2 cups whole wheat flour
½ cup protein powder (Orgain Vanilla Bean Organic Plant Based Protein Powder)
½ tsp kosher salt
1 tsp cinnamon
¼ tsp ground nutmeg
⅛ tsp ground clove
¼ tsp ground black pepper
2 tsp baking powder
½ tsp baking soda
3 very ripe bananas, mashed (~1 ½ cups)
⅓ cup coconut oil, melted
¼ cup brown sugar
¼ cup white sugar
3 large eggs, room temperature
½ cup non-fat Greek yogurt, room temperature
1 tsp vanilla extract
½ cup walnuts, chopped
1 tbsp chia seeds
Dried cranberries, garnish (optional)
Preheat oven to 375°F. Line two 12-cup cupcake pans with cupcake liners.
In a large bowl, sift together flour, protein powder, salt, baking powder, baking soda, cinnamon, nutmeg, clove, and black pepper.
In a separate large bowl, whisk together bananas, coconut oil, brown sugar, white sugar, eggs, Greek yogurt, and vanilla extract until smooth.
Gradually mix dry ingredients into banana mixture until well combined. Mix in walnuts and chia seeds.
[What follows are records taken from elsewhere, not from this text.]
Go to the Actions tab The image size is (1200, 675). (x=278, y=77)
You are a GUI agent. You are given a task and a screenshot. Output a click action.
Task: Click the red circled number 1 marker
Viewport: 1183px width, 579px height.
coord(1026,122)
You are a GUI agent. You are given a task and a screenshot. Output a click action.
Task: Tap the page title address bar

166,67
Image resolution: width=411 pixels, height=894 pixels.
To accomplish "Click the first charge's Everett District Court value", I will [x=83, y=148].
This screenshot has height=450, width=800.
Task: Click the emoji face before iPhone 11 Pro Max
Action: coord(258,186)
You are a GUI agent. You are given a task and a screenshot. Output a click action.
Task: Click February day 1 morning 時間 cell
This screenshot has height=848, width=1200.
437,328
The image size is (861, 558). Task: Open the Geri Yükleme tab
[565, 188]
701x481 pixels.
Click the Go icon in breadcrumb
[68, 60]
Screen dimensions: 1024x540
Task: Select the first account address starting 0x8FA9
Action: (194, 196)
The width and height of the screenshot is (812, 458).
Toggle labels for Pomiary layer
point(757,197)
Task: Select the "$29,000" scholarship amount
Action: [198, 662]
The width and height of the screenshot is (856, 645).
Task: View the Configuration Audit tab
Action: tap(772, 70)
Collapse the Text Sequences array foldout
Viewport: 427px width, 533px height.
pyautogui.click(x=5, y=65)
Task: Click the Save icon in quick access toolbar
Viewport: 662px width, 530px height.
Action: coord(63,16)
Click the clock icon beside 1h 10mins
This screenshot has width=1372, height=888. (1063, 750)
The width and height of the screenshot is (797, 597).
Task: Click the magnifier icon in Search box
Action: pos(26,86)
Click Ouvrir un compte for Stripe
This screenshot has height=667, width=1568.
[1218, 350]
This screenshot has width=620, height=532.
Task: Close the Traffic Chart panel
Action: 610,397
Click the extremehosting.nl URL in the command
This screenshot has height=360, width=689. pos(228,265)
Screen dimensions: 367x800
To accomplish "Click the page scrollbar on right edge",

Using a ¼ cup, fill each cupcake liner. It will yield about 18 muffins. For every liner not filled with batter, remove the liner and fill the space halfway with cold water.
Optional: add a few dried cranberries to the top of the muffins prior to baking.
Bake for 20 minutes, or until a toothpick inserted into the center of the muffins comes out clean. Let cool in the pan for 10 minutes then transfer muffins to a wire rack to cool completely. Store in an airtight container at room temperature for up to 3 days, or freeze for longer storage.